Oil Surges Above $110 As Hormuz Uncertainty Outweighs Reopening Offer
Brent crude, the international benchmark, rose about 3 per cent to $111.49 a barrel in early trading, extending a rally that has lifted prices roughly 13 per cent in just a week and pushed the market firmly back into triple-digit territory.
Recommended For YouTraders remained unconvinced that Tehran's proposal - conveyed through diplomatic intermediaries including Pakistan - would translate quickly into restored shipping flows through the critical waterway.
The Strait of Hormuz, through which roughly a fifth of global oil consumption normally passes, remains partially constrained nearly two months into the conflict between Iran and US-aligned forces, forcing refiners and traders to rely increasingly on inventories, alternative shipping routes and strategic reserves to bridge supply gaps.
Iran's foreign minister, Abbas Araghchi, has indicated Tehran is prepared to reopen the corridor if nuclear talks with Washington are postponed. The United States has not publicly responded to the proposal, leaving markets wary that negotiations remain stalled and maritime risks elevated.
Shipping and logistics analysts caution that even if a political breakthrough is reached, restoring normal flows through Hormuz could take months because of infrastructure disruptions, tanker backlogs and the need to clear mines from key transit lanes.
Market strategists say the persistence of these bottlenecks - rather than the immediate loss of supply - is driving the latest leg of the rally.
“The gridlocked negotiations and continued confrontations reignite some nervousness and lift oil prices back above $110,” said Norbert Rücker, head of economics and next generation research at Julius Baer.“Of course, trade through Hormuz needs to revitalise eventually to prevent a bigger shock. The conflict is more enduring than initially expected and is depleting supplies more lastingly.”
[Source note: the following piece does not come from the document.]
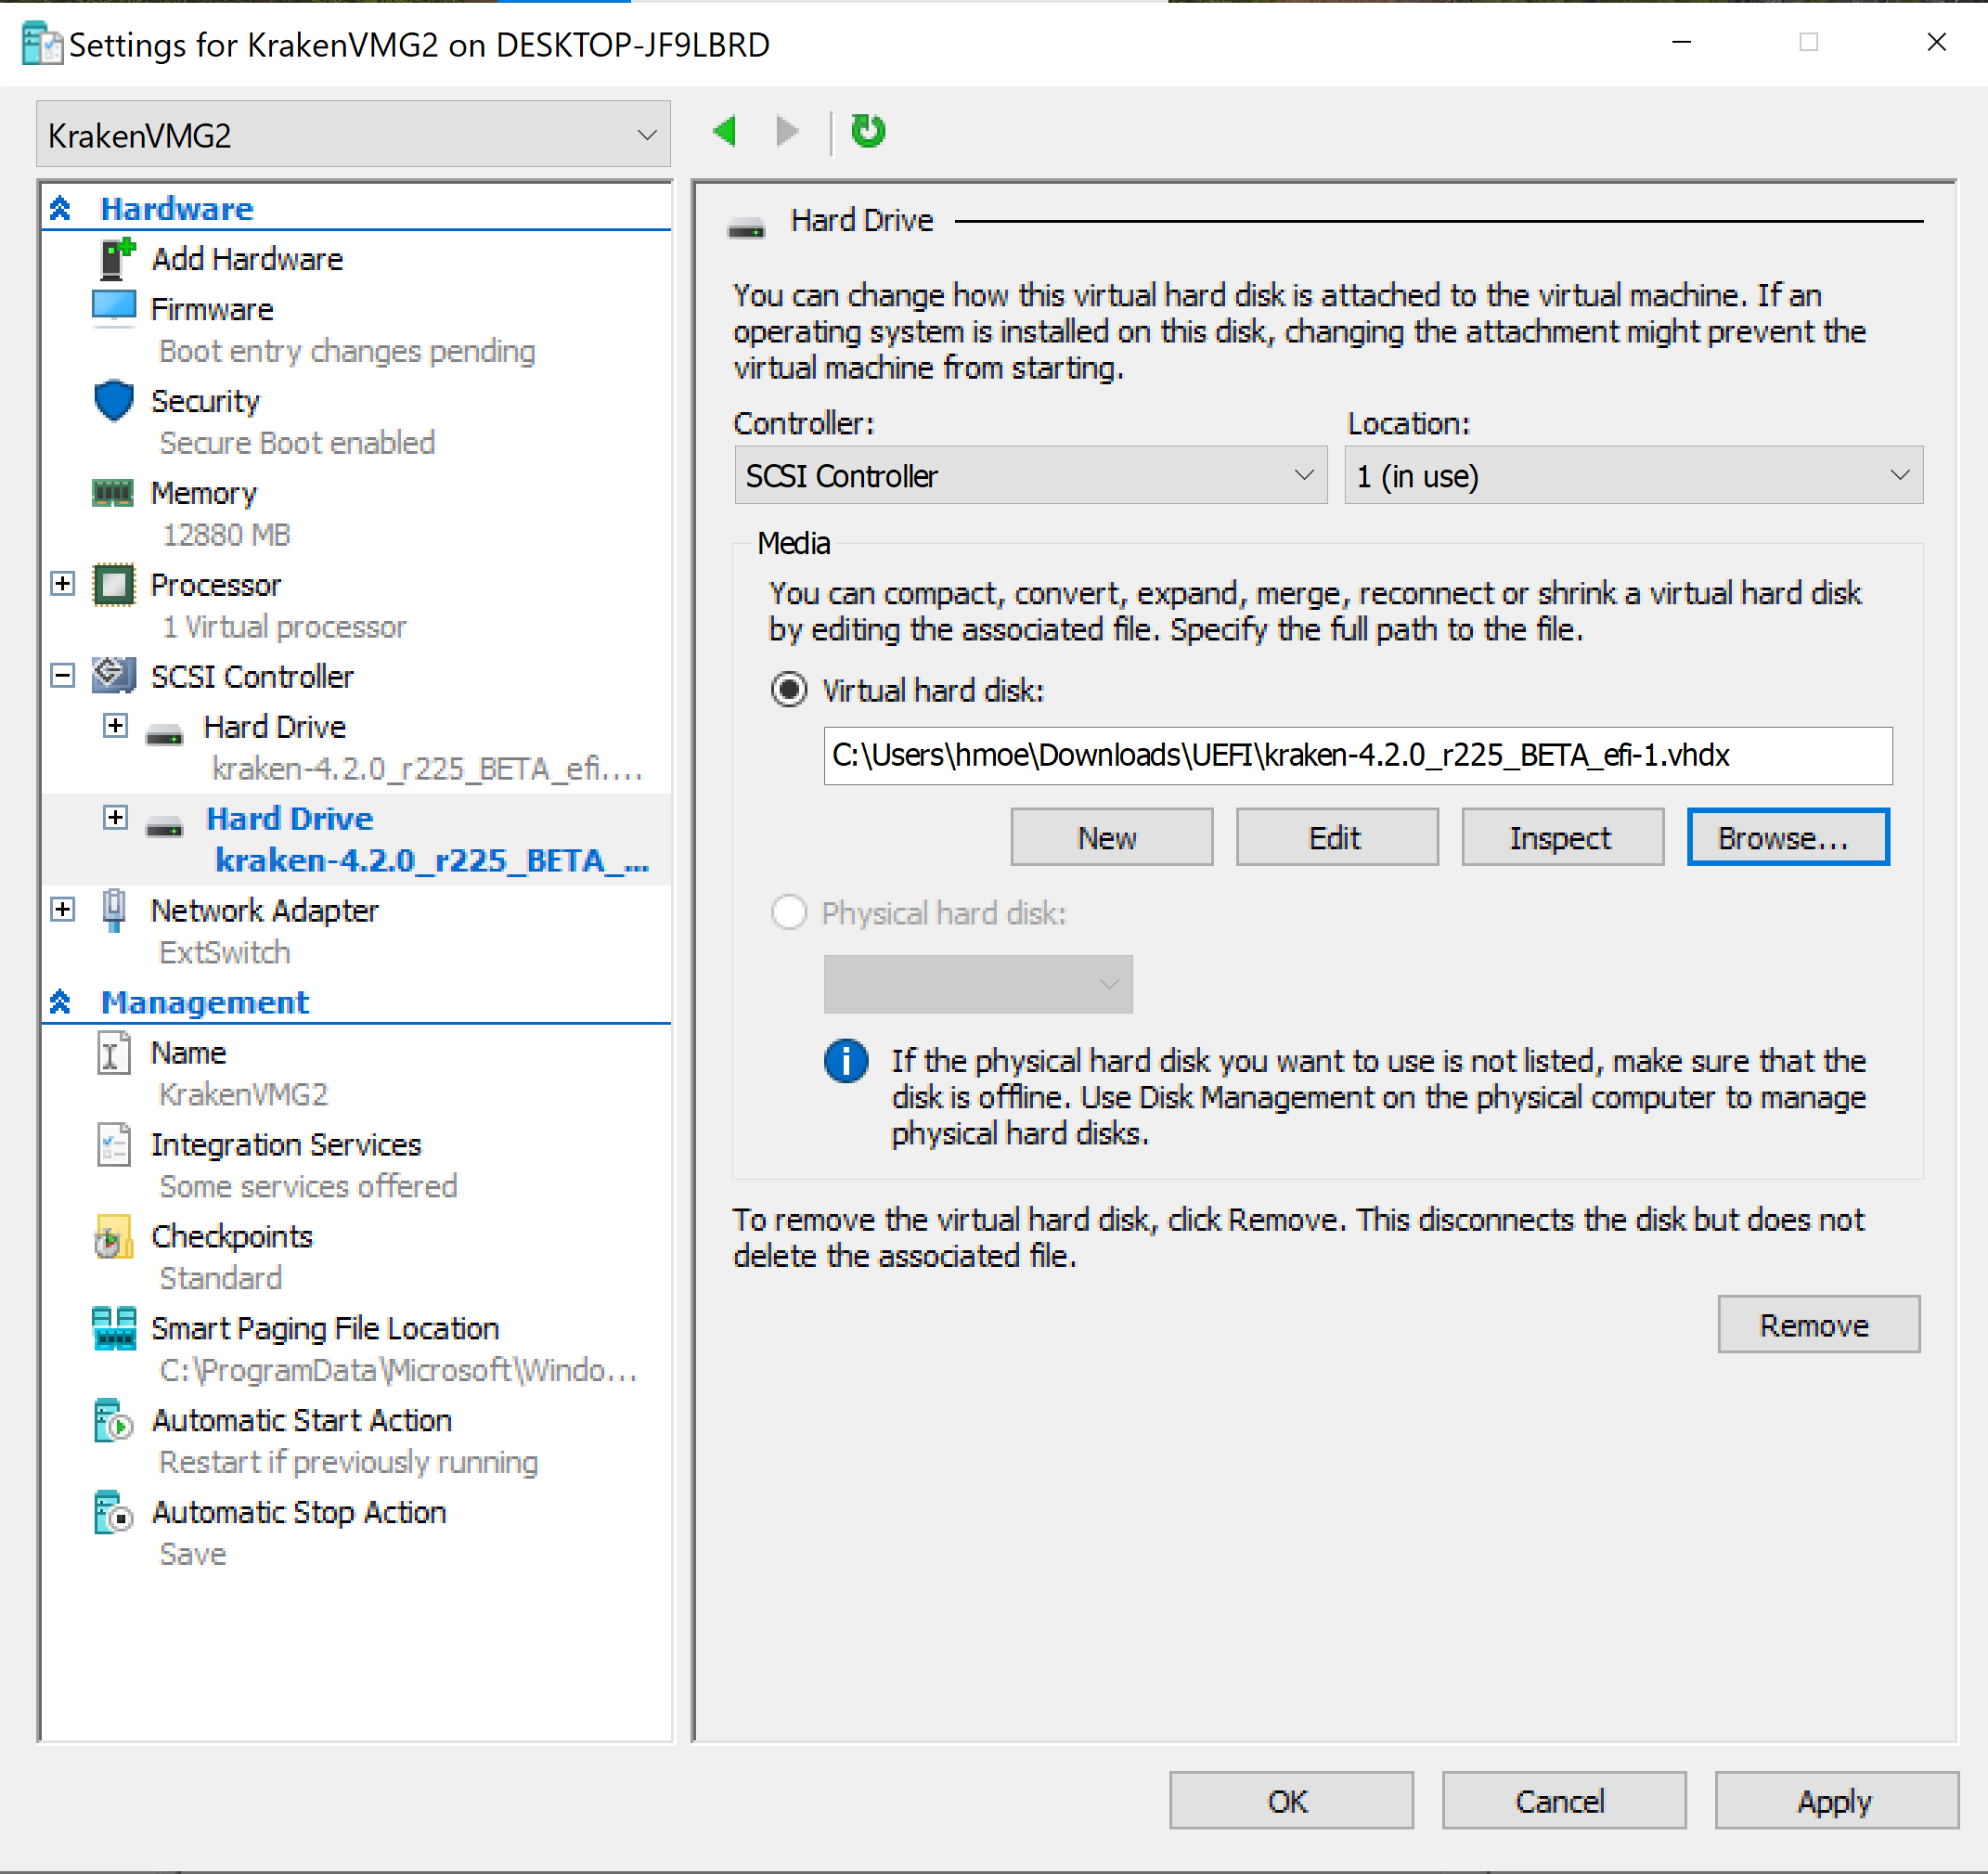Select the Automatic Stop Action icon

coord(113,1513)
Despite the renewed surge in prices, Rücker said the broader structure of the oil market suggests the supply deficit is smaller than headline estimates imply. Global storage levels across major trading hubs such as the US Gulf Coast, northwest Europe and Singapore are declining only gradually, indicating that inventories continue to cushion the disruption.
According to Julius Baer's assessment, the effective supply shortfall linked to Hormuz constraints is closer to 5 per cent rather than the 10 per cent sometimes cited during the early phase of the crisis. Alternative export routes from the Middle East, partial demand destruction in emerging markets and continued - albeit reduced - traffic through the strait have all helped limit the scale of the shock.
The rapid adjustment of trade flows is also visible in shipping markets. Tanker freight rates and refining margins, which surged immediately after the escalation, have begun to ease as cargoes are rerouted and strategic petroleum reserves are tapped. Additional barrels from gas-derived petrochemical feedstocks and emergency stock releases are already moving toward refiners in Asia and Europe.
Large storage holdings in China and Japan are providing another layer of resilience, either directly through exports or indirectly by reducing import demand. Analysts say these buffers are helping prevent the isolated fuel shortages that many feared when the conflict first erupted.
“Oil trade largely has re-plugged along alternative routes and supply chains,” Rücker said.“We do not see the oil market heading towards a supply cliff.”
Even so, prolonged restrictions on Hormuz traffic are beginning to erode commercial inventories beyond the surplus accumulated before the crisis, gradually tightening market conditions. Strategic stockpile releases have so far offset much of the disruption, but continued conflict could deepen the deficit if flows remain constrained.
The longer the standoff persists, the greater the risk that higher prices begin to curb demand more visibly, particularly in energy-sensitive emerging economies already facing currency pressure and rising import costs.
For now, however, traders appear to be pricing in uncertainty rather than outright scarcity. Storage levels remain adequate, infrastructure damage has been limited and alternative supply corridors are functioning - all factors that could trigger a sharp pullback in prices if negotiations revive and tanker traffic through Hormuz resumes more fully.
Until then, the market is likely to remain volatile, with oil anchored above $100 a barrel as geopolitical risk continues to overshadow otherwise manageable supply fundamentals.